Los bomberos, conocidos como los “hombres de rojo”, son un pilar fundamental en cualquier sociedad. Su labor va más allá de atender emergencias: arriesgan sus vidas sin esperar nada a cambio, abandonan a sus familias para socorrer a desconocidos. En Huánuco, esta entrega ha sido particularmente evidente ante los recientes incendios forestales y de cerros, muchos de ellos provocados por la ignorancia o descuido de campesinos y habitantes. Lamentablemente, estos héroes trabajan con una voluntad admirable, pero sin el equipo necesario para enfrentar con eficacia estas tragedias.
Un vistazo a la historia nos recuerda a Andrés Fernández Garrido, quien organizó la primera compañía de bomberos de Huánuco, la Compañía de Bomberos Salvador, utilizando sus propios recursos. Con esfuerzo y dedicación, logró obtener lo indispensable: mangueras, escaleras, vehículos y combustible, elementos esenciales para el trabajo de los bomberos.

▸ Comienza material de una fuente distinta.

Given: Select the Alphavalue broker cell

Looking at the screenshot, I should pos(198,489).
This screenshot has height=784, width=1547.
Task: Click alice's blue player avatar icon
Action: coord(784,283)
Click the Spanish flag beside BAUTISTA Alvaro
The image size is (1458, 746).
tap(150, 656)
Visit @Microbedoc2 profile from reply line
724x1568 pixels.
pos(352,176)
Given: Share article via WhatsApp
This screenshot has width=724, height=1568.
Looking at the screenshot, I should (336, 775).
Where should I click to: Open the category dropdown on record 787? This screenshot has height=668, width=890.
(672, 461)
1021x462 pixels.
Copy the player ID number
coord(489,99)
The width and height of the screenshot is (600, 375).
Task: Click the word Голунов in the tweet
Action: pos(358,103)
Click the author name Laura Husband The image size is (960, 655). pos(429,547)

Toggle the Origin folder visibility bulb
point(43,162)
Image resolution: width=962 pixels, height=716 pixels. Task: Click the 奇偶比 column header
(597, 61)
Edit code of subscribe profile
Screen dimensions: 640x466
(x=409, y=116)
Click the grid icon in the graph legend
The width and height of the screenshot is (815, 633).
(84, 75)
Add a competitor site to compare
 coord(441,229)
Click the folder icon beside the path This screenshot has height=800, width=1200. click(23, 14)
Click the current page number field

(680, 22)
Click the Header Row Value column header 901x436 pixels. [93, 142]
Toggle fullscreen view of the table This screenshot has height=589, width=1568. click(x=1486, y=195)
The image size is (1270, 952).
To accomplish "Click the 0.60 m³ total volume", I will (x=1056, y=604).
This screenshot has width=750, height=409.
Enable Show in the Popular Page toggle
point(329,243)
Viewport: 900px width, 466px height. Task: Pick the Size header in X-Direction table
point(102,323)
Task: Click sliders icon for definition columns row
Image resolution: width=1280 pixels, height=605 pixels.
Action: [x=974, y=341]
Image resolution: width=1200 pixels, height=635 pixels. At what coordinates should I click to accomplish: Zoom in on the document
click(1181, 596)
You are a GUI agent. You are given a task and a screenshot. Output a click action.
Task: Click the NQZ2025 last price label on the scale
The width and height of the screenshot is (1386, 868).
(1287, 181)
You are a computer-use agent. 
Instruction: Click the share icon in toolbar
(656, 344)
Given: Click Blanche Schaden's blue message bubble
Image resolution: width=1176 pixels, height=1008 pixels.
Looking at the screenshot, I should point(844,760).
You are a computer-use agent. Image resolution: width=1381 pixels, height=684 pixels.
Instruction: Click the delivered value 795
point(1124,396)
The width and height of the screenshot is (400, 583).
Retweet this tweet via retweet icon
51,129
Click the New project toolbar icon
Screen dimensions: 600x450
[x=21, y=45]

Hoy, sin embargo, esa misma compañía se encuentra en una situación crítica: carece de equipamiento adecuado, y sus miembros acuden a las emergencias prácticamente desprotegidos, armados solo con guantes que ellos mismos han comprado.
Es hora de que tanto la población como las autoridades se unan en un esfuerzo colectivo. Se necesita una iniciativa que permita adquirir los equipos necesarios: vehículos, escaleras telescópicas, mangueras y combustible, entre otros. No solo para enfrentar incendios, sino también para prepararse ante otras posibles emergencias, como inundaciones. En un contexto de cambio climático, Huánuco podría enfrentarse a desbordes de ríos y quebradas. Cuando estos desastres ocurren, son los bomberos quienes están siempre en la primera línea de respuesta, pero sin el equipo adecuado, su capacidad de salvar vidas y proteger bienes está seriamente limitada.
La pregunta es clara: ¿por qué esperar a que las autoridades actúen cuando estas parecen más interesadas en sus campañas políticas y en mantenerse en el poder que en prevenir calamidades? La solución podría estar en la organización comunitaria, como lo hicieron en el pasado. Clubes como Rotary o Los Leones podrían liderar campañas para recaudar fondos destinados a la compra de equipos para los bomberos. Si cada vecino, cada junta vecinal, y cada organización se une en actividades pro-bomberos, Huánuco podría dotar a sus héroes con los recursos necesarios para que sigan salvando vidas.
Los bomberos no solo son quienes apagan incendios, también son los que rescatan a personas en accidentes, quienes enfrentan inundaciones y quienes salvan a nuestras mascotas en momentos de peligro. Ayudarlos no es una opción, es una responsabilidad colectiva.